- Task statement -
For the records below, print the lines from the line with "Task: Open the browser extensions puzzle icon" through the line with "Given: Click the orange" exactly as written; include both end lines and exclude the rest.

[Collected data entries]

§

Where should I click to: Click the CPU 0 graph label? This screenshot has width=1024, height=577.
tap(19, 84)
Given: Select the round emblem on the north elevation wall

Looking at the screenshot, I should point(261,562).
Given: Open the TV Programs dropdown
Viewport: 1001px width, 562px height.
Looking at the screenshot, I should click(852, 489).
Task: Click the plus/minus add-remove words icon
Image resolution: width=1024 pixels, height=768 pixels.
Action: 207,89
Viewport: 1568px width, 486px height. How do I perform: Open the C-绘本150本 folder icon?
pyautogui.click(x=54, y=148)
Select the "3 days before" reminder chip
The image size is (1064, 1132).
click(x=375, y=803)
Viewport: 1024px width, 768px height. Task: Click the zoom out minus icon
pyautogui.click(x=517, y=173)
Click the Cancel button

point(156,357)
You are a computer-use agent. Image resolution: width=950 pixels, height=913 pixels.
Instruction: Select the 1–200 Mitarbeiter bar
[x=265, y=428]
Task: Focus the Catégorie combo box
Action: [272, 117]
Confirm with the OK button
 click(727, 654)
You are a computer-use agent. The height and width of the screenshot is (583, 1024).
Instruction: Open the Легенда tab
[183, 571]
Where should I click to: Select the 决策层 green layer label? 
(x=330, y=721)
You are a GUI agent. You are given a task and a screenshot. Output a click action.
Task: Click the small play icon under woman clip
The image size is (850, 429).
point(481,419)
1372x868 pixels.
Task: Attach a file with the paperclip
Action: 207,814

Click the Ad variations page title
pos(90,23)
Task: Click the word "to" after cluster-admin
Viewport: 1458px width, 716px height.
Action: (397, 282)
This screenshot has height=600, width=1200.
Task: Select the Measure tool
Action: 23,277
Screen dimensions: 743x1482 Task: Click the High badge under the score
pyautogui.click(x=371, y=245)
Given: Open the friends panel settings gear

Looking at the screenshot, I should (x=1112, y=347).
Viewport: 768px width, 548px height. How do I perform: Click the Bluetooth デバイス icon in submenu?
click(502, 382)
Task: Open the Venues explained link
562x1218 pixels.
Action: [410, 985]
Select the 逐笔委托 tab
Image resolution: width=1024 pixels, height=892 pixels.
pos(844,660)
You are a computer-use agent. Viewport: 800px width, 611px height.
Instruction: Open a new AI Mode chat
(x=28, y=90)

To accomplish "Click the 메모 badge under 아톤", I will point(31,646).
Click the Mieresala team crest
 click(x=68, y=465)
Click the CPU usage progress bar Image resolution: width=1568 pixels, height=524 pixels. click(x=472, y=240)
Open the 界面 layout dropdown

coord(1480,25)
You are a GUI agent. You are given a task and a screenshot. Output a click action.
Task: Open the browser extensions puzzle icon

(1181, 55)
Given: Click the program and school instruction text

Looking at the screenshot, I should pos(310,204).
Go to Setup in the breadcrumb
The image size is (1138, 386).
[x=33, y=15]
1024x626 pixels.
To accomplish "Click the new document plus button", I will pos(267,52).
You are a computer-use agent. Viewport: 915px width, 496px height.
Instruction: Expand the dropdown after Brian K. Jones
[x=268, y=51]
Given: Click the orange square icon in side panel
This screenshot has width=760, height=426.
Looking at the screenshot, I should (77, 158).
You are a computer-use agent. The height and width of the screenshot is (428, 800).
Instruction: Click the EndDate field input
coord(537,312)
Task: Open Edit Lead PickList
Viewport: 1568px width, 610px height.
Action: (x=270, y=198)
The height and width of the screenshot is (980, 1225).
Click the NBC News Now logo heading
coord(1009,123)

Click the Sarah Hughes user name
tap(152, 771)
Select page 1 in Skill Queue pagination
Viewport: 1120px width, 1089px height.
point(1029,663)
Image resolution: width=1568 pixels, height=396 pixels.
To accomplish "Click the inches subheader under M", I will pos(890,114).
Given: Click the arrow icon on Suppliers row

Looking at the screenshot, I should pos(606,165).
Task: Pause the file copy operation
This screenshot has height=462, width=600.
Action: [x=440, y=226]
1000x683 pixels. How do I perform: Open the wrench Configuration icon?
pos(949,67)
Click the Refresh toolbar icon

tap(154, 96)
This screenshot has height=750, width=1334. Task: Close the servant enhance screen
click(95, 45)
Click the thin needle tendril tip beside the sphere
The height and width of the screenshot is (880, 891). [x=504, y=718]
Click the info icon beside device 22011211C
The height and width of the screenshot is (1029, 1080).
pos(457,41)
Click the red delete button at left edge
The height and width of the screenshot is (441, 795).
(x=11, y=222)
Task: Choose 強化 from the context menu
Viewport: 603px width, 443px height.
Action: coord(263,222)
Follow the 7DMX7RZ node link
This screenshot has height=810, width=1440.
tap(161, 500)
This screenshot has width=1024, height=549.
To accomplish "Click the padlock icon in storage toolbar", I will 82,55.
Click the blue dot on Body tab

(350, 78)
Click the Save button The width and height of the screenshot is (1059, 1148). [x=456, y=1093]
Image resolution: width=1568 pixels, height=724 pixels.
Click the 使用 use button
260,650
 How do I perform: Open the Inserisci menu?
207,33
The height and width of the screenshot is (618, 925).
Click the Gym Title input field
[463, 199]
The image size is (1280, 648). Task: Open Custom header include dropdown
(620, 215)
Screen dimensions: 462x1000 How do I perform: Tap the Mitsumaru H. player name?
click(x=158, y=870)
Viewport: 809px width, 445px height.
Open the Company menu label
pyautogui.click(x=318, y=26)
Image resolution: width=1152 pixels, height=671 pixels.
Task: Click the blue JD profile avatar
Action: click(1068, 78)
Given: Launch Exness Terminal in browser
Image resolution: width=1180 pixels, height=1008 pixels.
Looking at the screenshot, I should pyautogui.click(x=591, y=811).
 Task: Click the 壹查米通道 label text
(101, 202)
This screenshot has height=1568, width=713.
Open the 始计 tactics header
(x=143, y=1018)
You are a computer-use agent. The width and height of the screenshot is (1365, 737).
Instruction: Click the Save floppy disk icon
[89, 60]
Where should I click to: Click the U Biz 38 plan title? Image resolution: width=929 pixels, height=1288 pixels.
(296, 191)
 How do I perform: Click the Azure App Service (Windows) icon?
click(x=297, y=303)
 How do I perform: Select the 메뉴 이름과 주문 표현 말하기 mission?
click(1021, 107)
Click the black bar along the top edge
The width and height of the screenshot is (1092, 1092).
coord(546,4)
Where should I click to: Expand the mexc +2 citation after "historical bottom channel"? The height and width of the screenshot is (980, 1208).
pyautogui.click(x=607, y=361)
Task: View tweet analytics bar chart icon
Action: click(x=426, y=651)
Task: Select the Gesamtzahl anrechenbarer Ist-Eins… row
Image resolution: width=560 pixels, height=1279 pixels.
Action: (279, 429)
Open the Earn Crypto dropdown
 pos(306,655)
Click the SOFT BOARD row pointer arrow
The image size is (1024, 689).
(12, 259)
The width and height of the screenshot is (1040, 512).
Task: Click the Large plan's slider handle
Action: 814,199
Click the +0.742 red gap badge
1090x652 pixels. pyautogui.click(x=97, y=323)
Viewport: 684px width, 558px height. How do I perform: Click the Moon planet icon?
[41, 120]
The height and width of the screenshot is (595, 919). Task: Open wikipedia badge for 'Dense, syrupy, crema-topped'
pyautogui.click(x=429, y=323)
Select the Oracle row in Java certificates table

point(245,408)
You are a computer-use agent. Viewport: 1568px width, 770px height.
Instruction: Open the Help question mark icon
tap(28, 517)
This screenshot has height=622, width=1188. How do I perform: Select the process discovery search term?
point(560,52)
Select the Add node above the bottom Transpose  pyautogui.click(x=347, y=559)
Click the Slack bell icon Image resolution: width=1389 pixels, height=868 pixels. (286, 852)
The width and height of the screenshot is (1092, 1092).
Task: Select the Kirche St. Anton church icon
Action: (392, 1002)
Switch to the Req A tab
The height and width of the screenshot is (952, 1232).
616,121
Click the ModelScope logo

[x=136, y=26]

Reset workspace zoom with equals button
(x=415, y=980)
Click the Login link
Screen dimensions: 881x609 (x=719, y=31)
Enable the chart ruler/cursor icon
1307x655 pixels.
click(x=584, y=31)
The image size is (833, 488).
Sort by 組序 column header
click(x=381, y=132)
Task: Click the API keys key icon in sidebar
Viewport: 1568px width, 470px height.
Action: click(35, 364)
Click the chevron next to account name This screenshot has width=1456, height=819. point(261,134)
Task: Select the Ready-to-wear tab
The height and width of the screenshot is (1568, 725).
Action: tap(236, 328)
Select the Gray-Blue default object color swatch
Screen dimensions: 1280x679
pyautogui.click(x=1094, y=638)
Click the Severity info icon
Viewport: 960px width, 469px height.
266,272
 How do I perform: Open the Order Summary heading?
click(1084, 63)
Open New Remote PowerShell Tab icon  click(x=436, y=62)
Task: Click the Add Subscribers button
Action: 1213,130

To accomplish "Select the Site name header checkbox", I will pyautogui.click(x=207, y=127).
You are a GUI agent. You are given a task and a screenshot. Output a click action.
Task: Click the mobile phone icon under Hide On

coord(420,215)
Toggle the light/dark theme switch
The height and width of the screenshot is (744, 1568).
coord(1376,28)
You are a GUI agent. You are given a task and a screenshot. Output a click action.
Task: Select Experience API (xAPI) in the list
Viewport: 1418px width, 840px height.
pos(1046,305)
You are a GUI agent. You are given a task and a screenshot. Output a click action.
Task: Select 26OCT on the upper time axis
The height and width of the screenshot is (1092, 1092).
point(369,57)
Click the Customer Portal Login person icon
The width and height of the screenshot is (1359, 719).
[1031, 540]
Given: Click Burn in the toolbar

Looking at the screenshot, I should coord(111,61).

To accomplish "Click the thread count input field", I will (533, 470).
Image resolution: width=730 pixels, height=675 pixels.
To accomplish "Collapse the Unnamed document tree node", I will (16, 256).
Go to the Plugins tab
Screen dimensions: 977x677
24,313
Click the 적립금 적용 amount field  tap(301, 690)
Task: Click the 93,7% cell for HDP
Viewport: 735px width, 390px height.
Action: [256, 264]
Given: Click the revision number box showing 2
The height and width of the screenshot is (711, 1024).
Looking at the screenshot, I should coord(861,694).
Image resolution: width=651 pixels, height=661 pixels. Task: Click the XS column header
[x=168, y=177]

§

- Solution for this exercise -
Task: Open the browser extensions puzzle icon

(1181, 55)
Given: Click the program and school instruction text

Looking at the screenshot, I should pos(310,204).
Go to Setup in the breadcrumb
The image size is (1138, 386).
[x=33, y=15]
1024x626 pixels.
To accomplish "Click the new document plus button", I will pos(267,52).
You are a computer-use agent. Viewport: 915px width, 496px height.
Instruction: Expand the dropdown after Brian K. Jones
[x=268, y=51]
Given: Click the orange square icon in side panel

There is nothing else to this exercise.